Under The Bridge

Tate's younger brother Indy is probably the best skateboarder in Spokane. He's also really smart though he couldn't care less about school. But when Indy clashes with his father one too many times and drops out of school, it's up to Tate to win his brother back from the seedier elements of Spokane. Can Tate convince Indy to come home, finish his high school degree, and return to skating Under the bridge with their crew?


I loved Michael Harmon's book Last Exit to Normal (this book was so underrated, I don't understand how it is not a NYT Bestseller, everyone should read it) so I didn't hesitate when I saw this book. I'm glad to say it didn't let me down.

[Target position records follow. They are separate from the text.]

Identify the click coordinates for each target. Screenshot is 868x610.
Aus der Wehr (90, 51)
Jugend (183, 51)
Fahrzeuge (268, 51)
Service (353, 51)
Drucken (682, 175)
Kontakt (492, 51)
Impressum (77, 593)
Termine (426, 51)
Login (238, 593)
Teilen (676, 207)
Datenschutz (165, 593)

I appreciate how Harmon's writing is always overflowing with emotions so raw and gritty. There is an unusual mix of angst, despair, hurt, love and acceptance via Tate's first-person narrative. Somehow Harmon manages to inject a glimmer of hope by projecting how Tate never really gave up on Indy and made multiple attempts to save his brother from the abyss of darkness. 

Tate's father was always the man of the family, imposing his own set of rules on his kids. Tate as the more sensible kid accepts and concurs, but Indy feels suffocated and tries to break away or rebel in his own way, which makes dad even angrier. This highlights the tussle in parent-child relationship and the fact that adults always make children listen to them without accepting what their kids have to say. As a result, kids like Indy rebel in every way they can until they lose it. Most of the times, it is not that parents don't love their kids, just that they love their kids the wrong way.

This book is an emotional roller coaster that brings you down to Bikini Bottom before finally going up. So be mentally prepared.

*This book contains swear words, drug dealings/usage and suicide.